Kitap tanıtımının yapıldığı Libreria Utopia Kitabevi’nde Türkiye’deki baskı koşullarının yanı sıra Kuzey Suriye’deki gelişmelere ilişkin görüşlerini aktaran Max Zirngast daha çok Avusturyalı ve Kuzey Kürdistanlılar tarafından büyük ilgiyle izlendi. Kitabın sunumundan sonra söz alan dinleyiciler Türkiye devleti ve hükümetinin Türk-İslam sentezi bağlamında Kürt düşmanlığını hangi noktaya vardırdığına sıkça vurguda bulundu.

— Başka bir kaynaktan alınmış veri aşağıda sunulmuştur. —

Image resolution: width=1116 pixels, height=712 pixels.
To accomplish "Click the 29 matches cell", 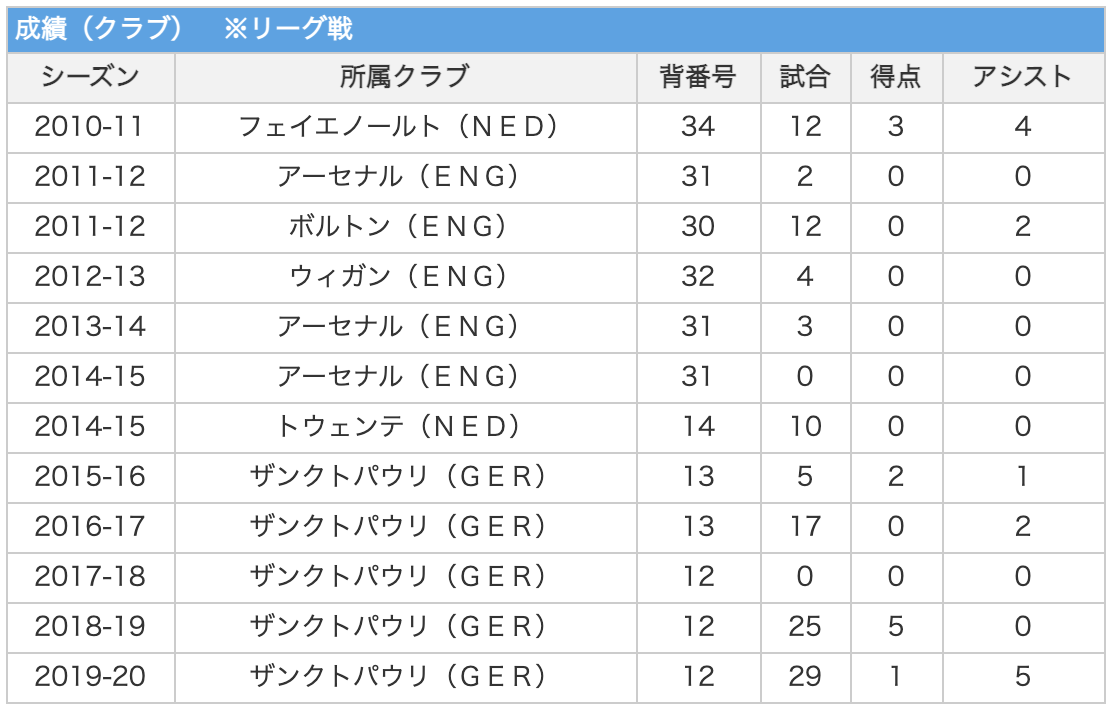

Dinleyiciler de söz alarak insan hakları ihlallerinin vardığı trajikomik duruma vurgu yaptı. Bizzat Max Zirngast’ın da içinde olduğu bu davanın buna iyi bir örnek teşkil ettiği ifade edildi. Özellikle İslamcı çürümenin bir geleceğinin olmadığı, ama toplumlarda yarattığı yıkımın onarımının on yıllar sürebileceği dile getirildi.
Dinleyiciler Türkiye hükümetine uygulanan ambargonun daha da artırılmasını isterken, Türkiye’de tutuklu bulunan ve her an tutuklanma tehlikesi altında olan insanlarla ne tür dayanışma olanaklarının olabileceği üzerinde görüşler aktarıldı. Rojava ve Kuzey Suriye üzerinden yapılan birçok emperyalist proje ve çıkar çatışması sürerken, bir taraftan Kürtlerin kazanımları kısmen gerilerken, diğer taraftan Kürt sorununun uluslararası arenaya taşındığına ve bütün dünya Kürtleri arasında güçlü bir dayanışmaya yol açtığına işaret edildi.